The sign first made waves after landing on a local magazine’s Facebook page. Reaction was mixed. Some people stood by a business’s right to serve what they want while others felt that trimming trim milk was a bit snobbish. Either way, the owners of the shop, Lyttelton Coffee Company, found themselves having to defend themselves on multiple fronts, citing both taste and concerns about waste as the reasons behind their decision.
"None of our staff drink trim milk and we don't drink it and we think it builds an inferior match with the product that we roast,” co-owner Stephen Mateer was quoted as saying by Stuff, laying things out pretty clearly. On Facebook, the shop also offered up another reason: “It is mostly about trying to produce less waste from our business,” an owner wrote under the Lyttelton Coffee Company’s handle. “400 plastic bottles each week are no longer on my back porch.” Apparently the company works with a “small producer” and utilizes a reusable milk can for their full-fat milk.
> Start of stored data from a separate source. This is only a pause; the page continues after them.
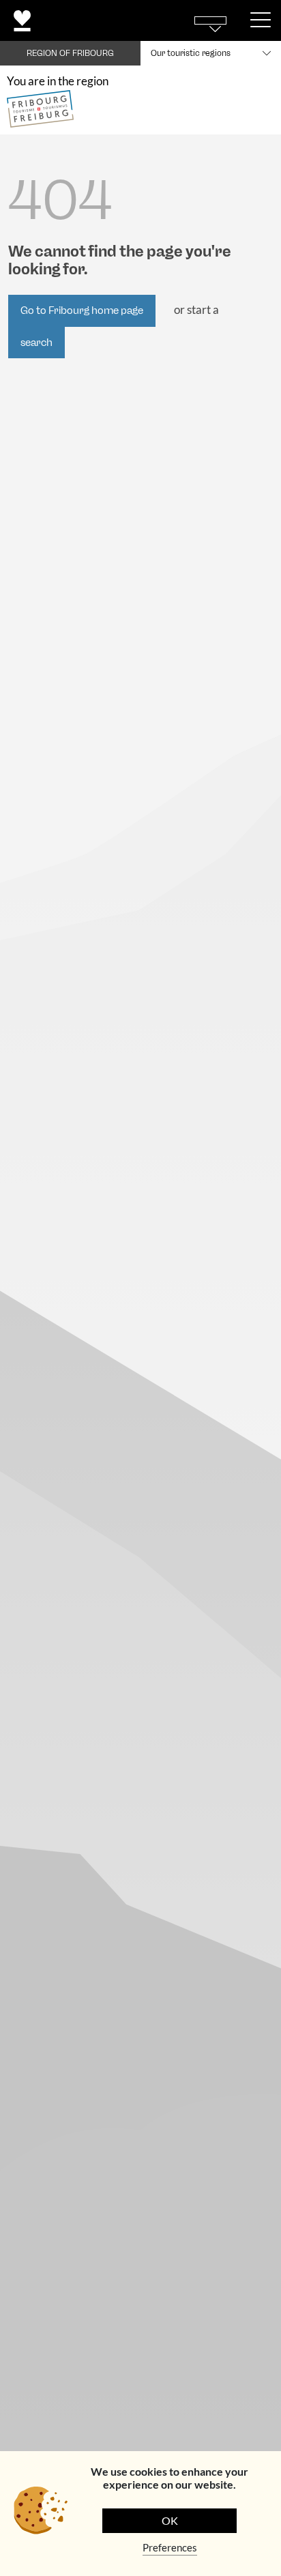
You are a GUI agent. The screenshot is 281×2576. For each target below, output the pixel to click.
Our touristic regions (191, 53)
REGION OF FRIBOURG (70, 53)
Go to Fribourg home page (81, 310)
Of course, this little Christchurch café isn’t the first one ever to ax skim milk. “People come in and they expect a bit of an argument with us about it,” said Sam Crofskey, owner of another New Zealand café with a similar policy. “We don't want to fight. It's just not a product that we sell.”
All these complainers should be happy they can get milk at all. Real coffee lovers drink their coffee black. Everyone knows that.